Stored data:
:::

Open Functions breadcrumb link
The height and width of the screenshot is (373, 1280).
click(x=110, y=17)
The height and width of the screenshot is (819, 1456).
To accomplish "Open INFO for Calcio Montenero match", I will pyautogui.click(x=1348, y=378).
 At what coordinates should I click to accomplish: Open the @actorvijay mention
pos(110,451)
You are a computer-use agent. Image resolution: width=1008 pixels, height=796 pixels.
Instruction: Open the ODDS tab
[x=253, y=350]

:::

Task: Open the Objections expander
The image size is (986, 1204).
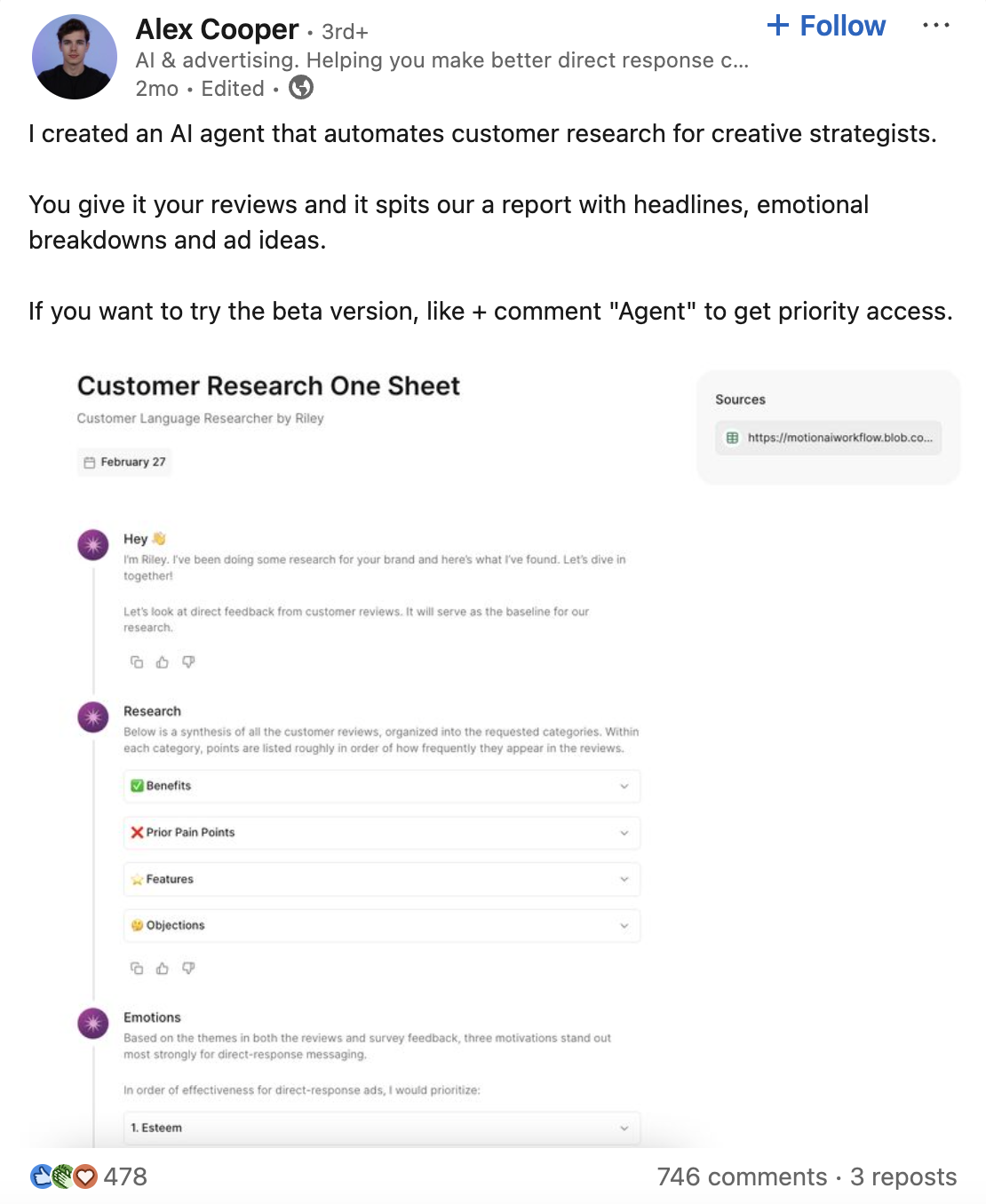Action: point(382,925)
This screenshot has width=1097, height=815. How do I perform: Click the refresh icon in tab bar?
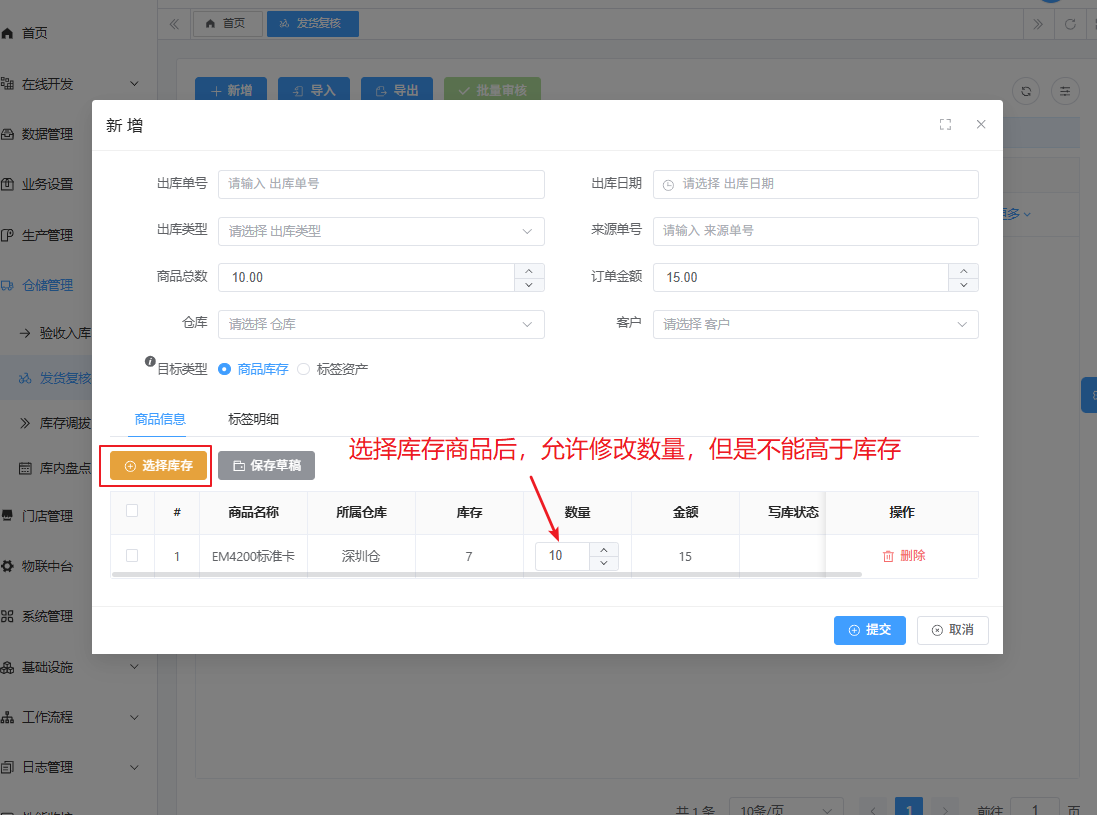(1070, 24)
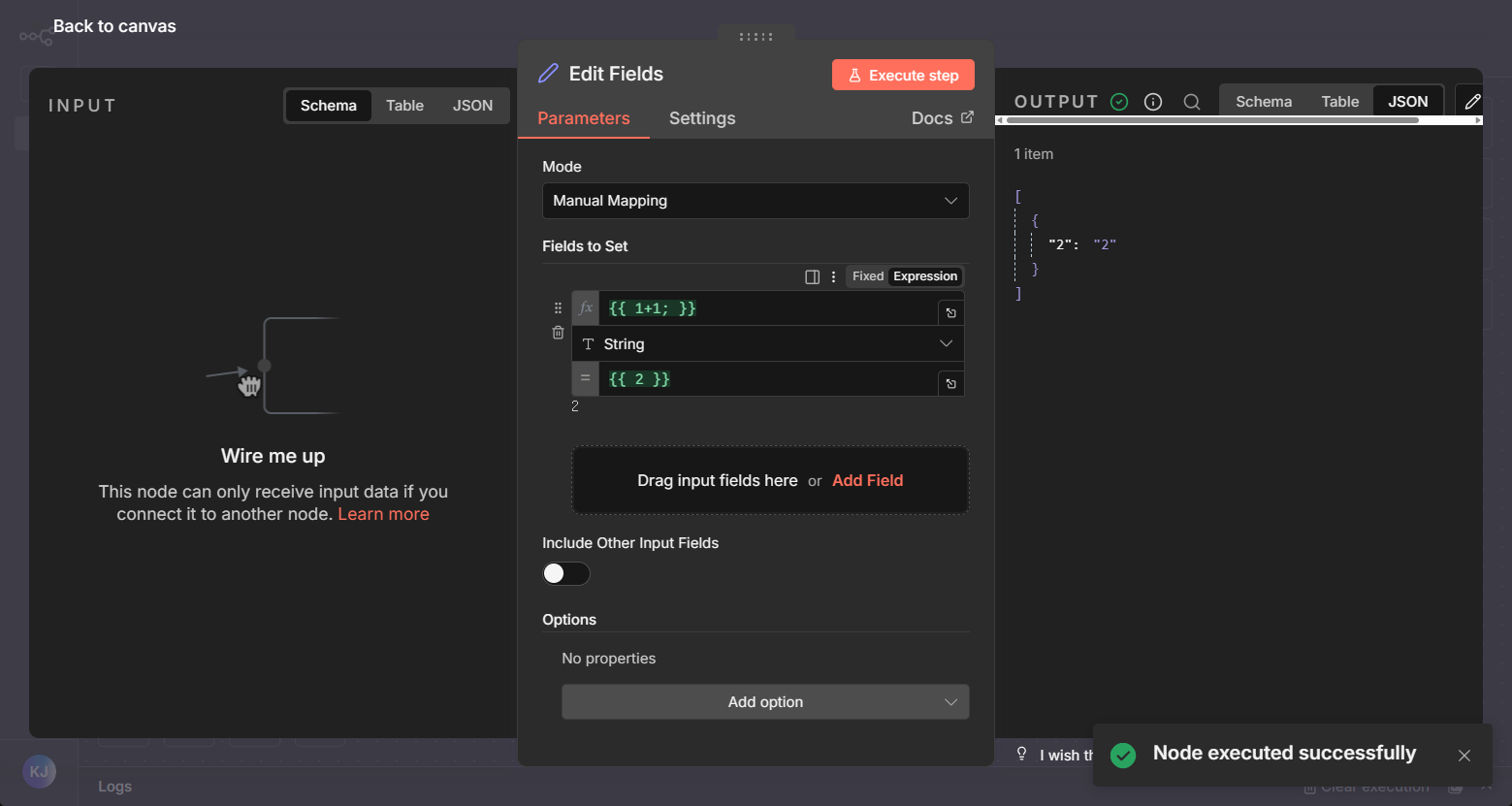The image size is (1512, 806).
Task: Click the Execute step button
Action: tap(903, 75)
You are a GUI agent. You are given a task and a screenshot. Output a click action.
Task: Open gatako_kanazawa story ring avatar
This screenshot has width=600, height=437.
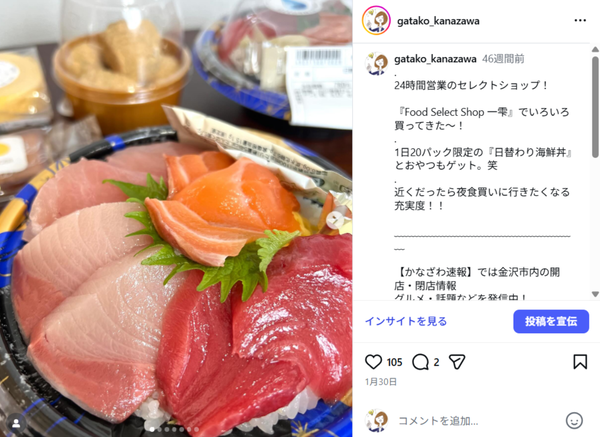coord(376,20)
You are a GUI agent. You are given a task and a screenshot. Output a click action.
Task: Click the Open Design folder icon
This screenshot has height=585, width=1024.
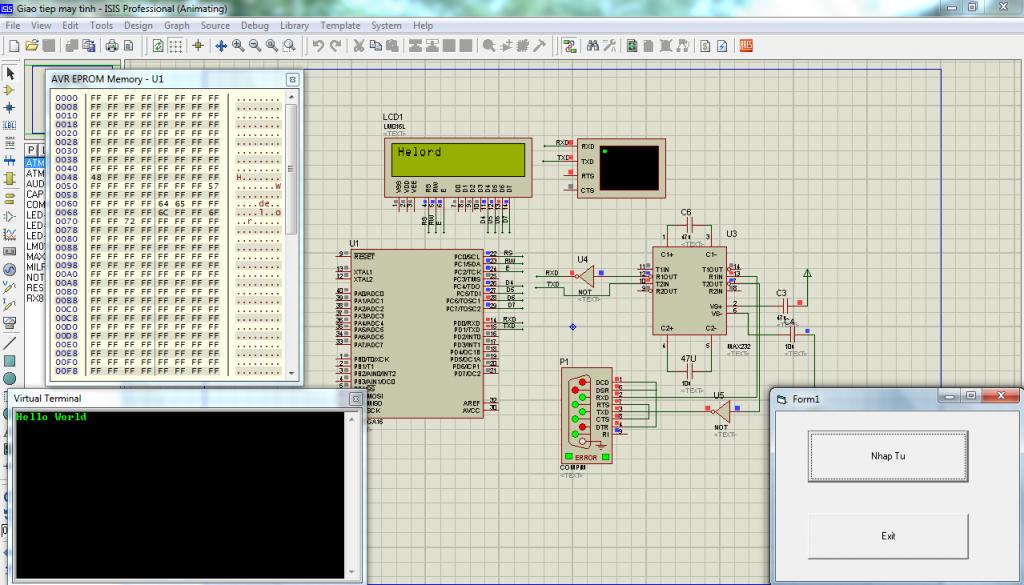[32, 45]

:::

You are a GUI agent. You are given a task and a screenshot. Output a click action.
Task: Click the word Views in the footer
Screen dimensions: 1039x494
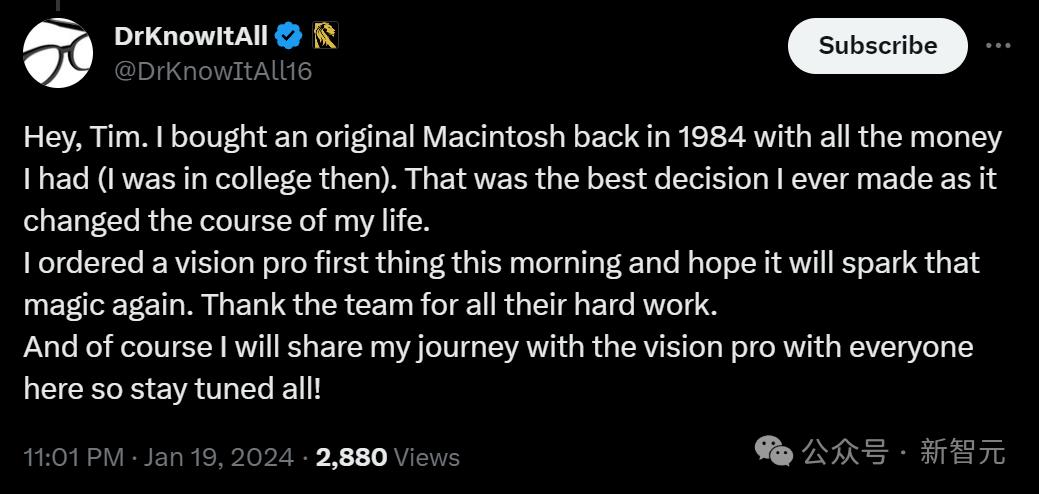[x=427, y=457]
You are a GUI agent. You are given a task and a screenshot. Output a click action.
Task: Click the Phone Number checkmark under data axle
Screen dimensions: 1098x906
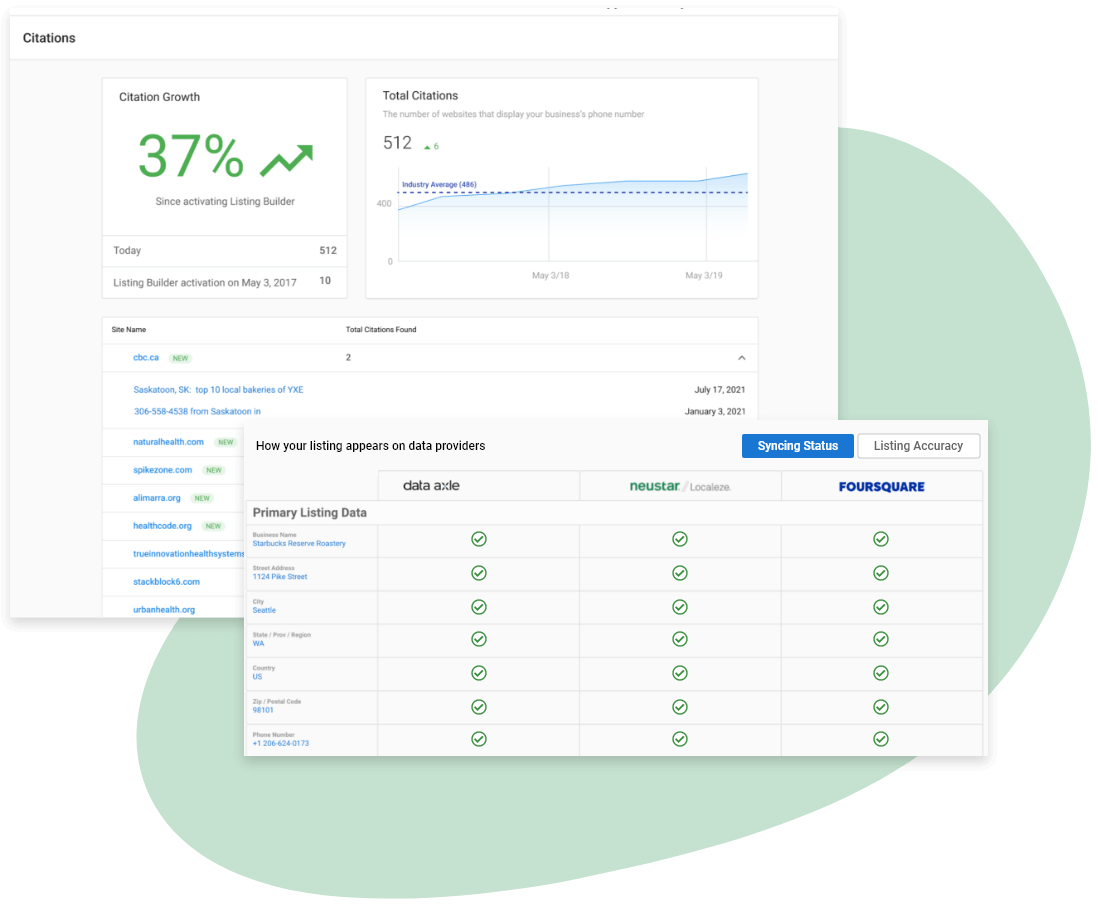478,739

:::

Starting at the line above that holds "The image size is (986, 1204).", repeat every line exactly down to and including the line that holds "Task: Open gatako_kanazawa story ring avatar", then stop. Do not carry over any pictures.

Output for this exercise:
The image size is (986, 1204).
Action: point(382,925)
This screenshot has width=1097, height=815. How do I perform: Click the refresh icon in tab bar?
(1070, 24)
The image size is (1512, 806).
Task: Click the Execute step button
Action: tap(903, 75)
You are a GUI agent. You are given a task and a screenshot. Output a click action.
Task: Open gatako_kanazawa story ring avatar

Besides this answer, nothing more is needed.